Feasibility study for the light injection system of CUPID

23 Jun 2025, 17:35
7m
Palazzo Grimaldi (Modica)

Palazzo Grimaldi

Modica

Corso Umberto I, 106, 97015 Modica RG
Poster & Mini-talk Mini-talk

Speaker

Nicola Manenti (Istituto Nazionale di Fisica Nucleare)

Description

Next-generation experiments for neutrinoless double beta decay search (0νββ) employing the bolometric technique plan to exploit the characteristic scintillation yields of particles to achieve particle discrimination, thus reducing their background.

In a bolometer, when a particle interacts within the main absorber, energy is deposited as phonons (i.e. crystal excitations). By measuring their effect with a sensor, the energy can be reconstructed, heat channel. Additionally, if the absorber is also a scintillating crystal, part of the energy escapes as scintillation photons, light channel. The energy ratio deposited along the two channels is characteristic of the interacting particle. Thus, by collecting the emitted photons with an additional absorber, like a germanium wafer, it is possible to evaluate the ratio to then infer about the interacting particle’s nature.

The expected response of a bolometric detector can be obtained by means of an ohmic heater directly glued on the phonon absorber and used to inject a known amount of energy. However, this approach does not provide information about how light is collected and then transduced into a signal, effects that influence the pulse shape. An alternative and more interesting approach involves the emission of light pulses from a laser source directly to the absorbers. However, this opens two fundamental problems: system which the light travels through and the feasibility of an energy calibration relying only on the expected photo-statistics.

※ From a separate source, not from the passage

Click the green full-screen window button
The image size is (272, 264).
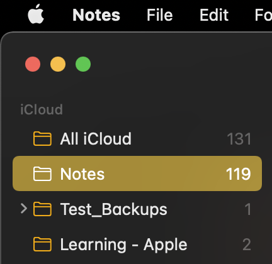[x=83, y=64]
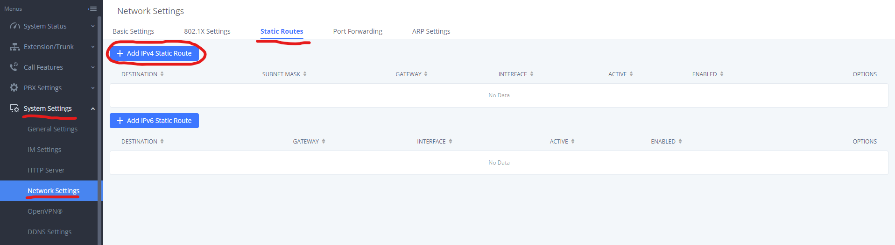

The work described in my poster is developed in the framework of the CUPID experiment, where Li$_2$ $^{100}$MoO$_4$ scintillating crystals will face Germanium wafers acting as light absorbers. Both of them will be equipped with Ge-Neutron Transmutation Doped (NTD) thermistors, used for both the heat and light channels. I will elaborate on the current status of the light injection system and on feasibility studies for the photo-statistics performed with a PMT-based system as a substitute for the actual light detector, for which several cross-checks become possible that otherwise would not be accessible.